July 19, 2018
The spotlight was on Indigenous culture at Kingaroy State High School on Tuesday as students celebrated NAIDOC with music, bush tucker and a good old-fashioned sausage sizzle.
Duncan Hegarty, from Cherbourg, was a special guest. Duncan, who conducts didgeridoo and cultural workshops, brought down a collection of didjs to show the students.
The Barambah Environmental Education Centre, an Education Department residential camp located at Wrattens Forest, north-east of Manumbar, had an interesting display of bush foods for the students to learn about and taste.
Treats included bopple nuts (macadamias), finger lime jam, native violets, bunya nuts, lilli pilli jam drops, wattle seed damper and lemon myrtle cordial.

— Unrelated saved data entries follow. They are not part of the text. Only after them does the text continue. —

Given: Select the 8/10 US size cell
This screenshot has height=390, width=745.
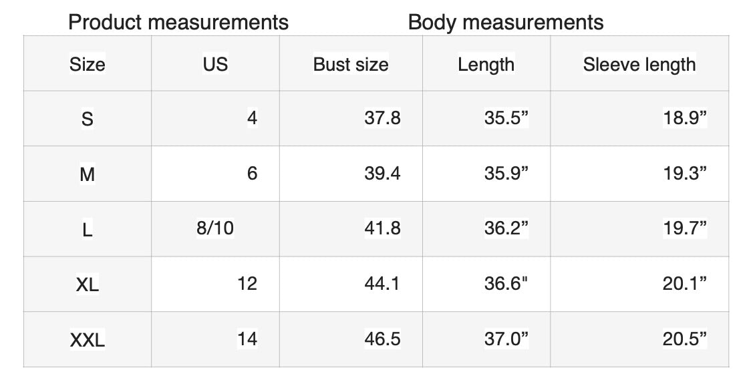Looking at the screenshot, I should (215, 228).
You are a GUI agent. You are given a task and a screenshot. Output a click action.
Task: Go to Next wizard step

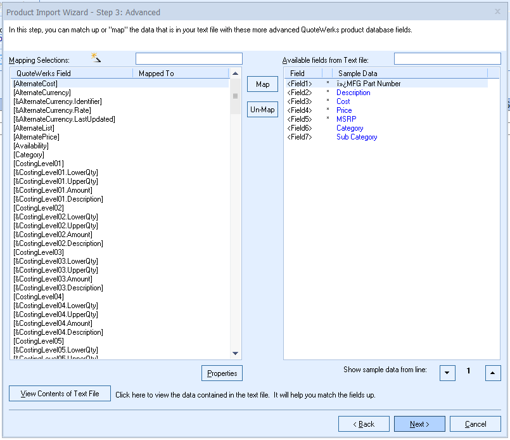[419, 424]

Examples of some of the plants used to make these fusion foods were also on display.
Students were also encouraged to explore their artistic talents with face-painting and decorating mini-boomerangs, while others were looking after the sausage sizzle.
Chris Macaskill-Hants, director of the Clontarf Academy based at Kingaroy State High School, was cooking damper in the traditional bush way at the back of the school: In a camp oven, over hot ashes on corrugated iron.
But there were no complaints about the rough-and-ready kitchen … the pull-apart damper was delicious!